DATA TO EXAMINE:
____________________

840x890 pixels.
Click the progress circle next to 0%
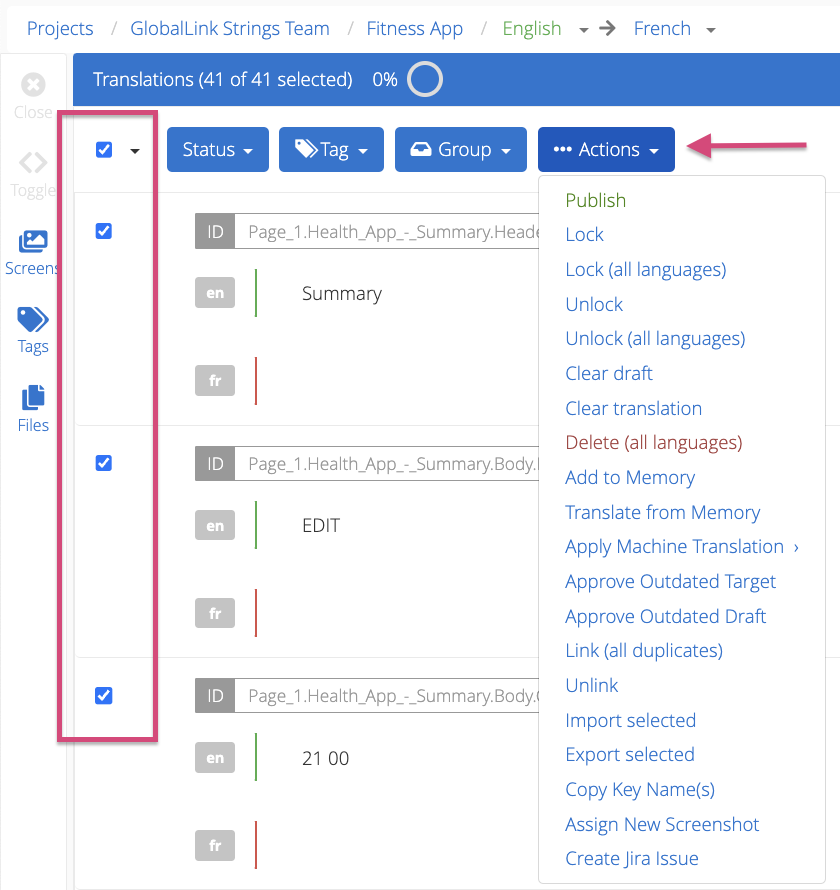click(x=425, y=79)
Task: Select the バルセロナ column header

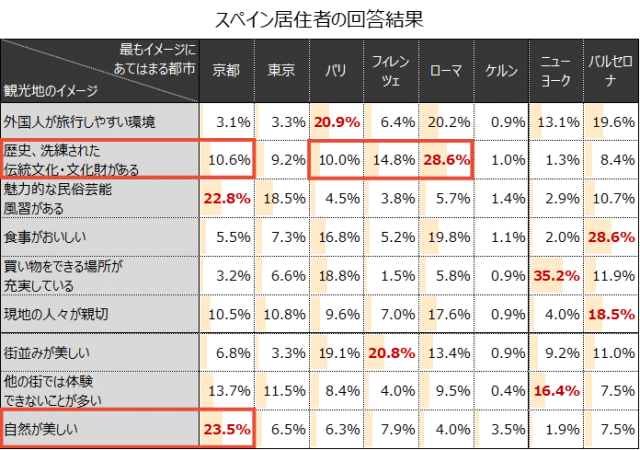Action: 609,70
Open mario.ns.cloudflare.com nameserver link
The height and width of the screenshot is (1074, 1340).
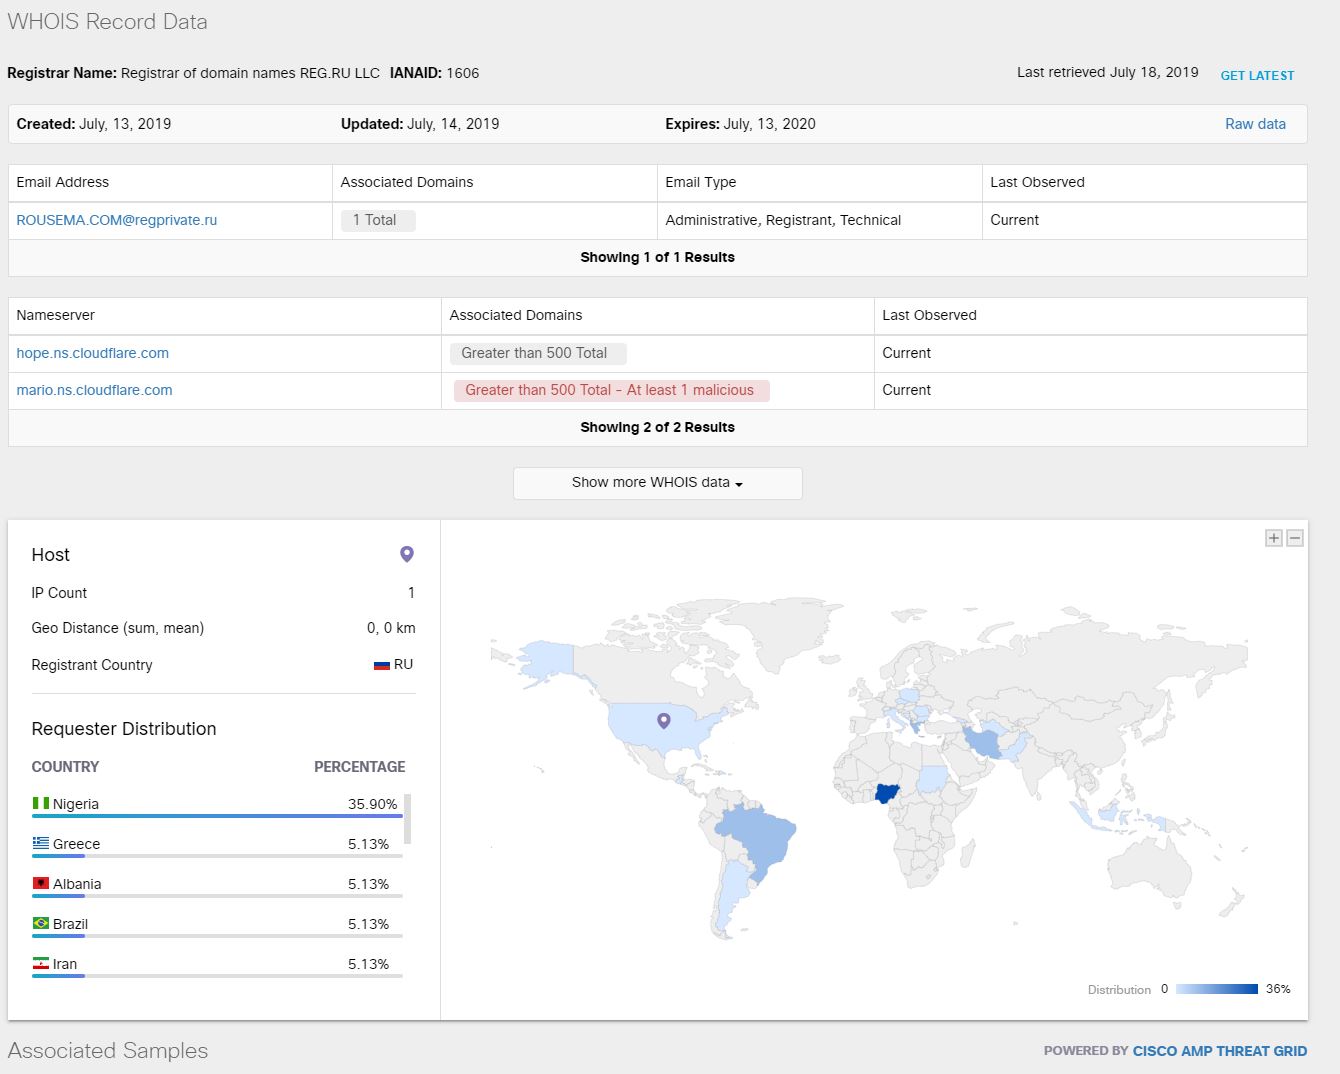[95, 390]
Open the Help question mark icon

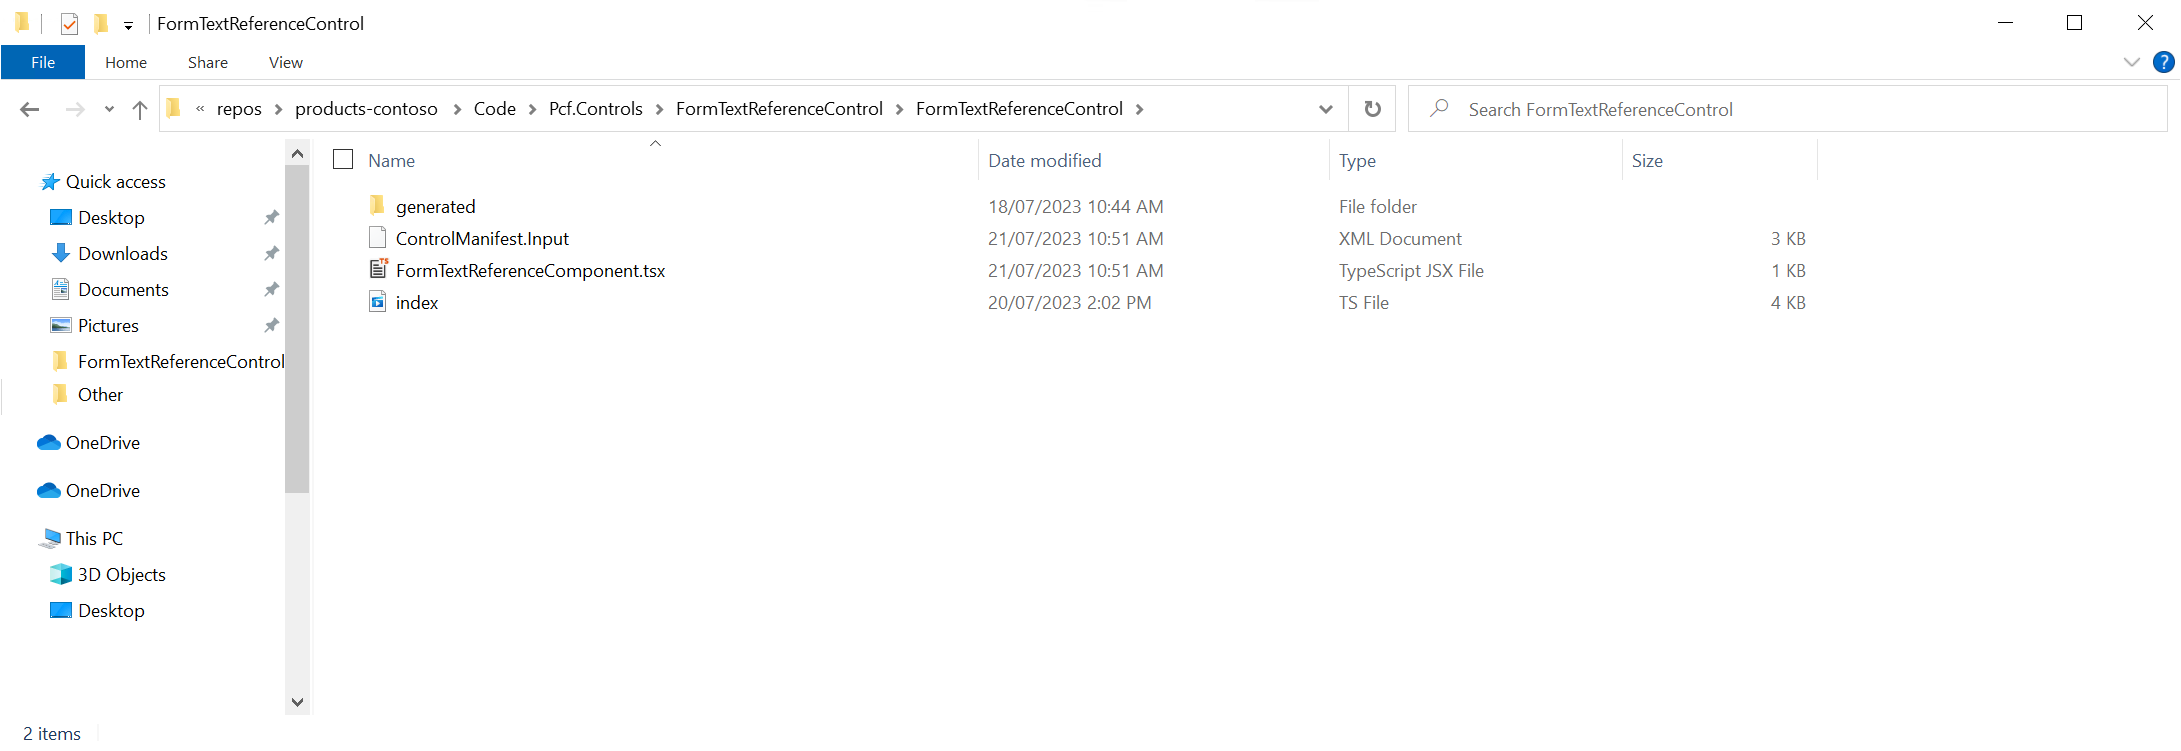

____________________

Would you mind repeating the records above exactly, without the pictures?

840x890 pixels.
Click the progress circle next to 0%
click(x=425, y=79)
Task: Select the バルセロナ column header

Action: 609,70
Open mario.ns.cloudflare.com nameserver link
The height and width of the screenshot is (1074, 1340).
[95, 390]
Open the Help question mark icon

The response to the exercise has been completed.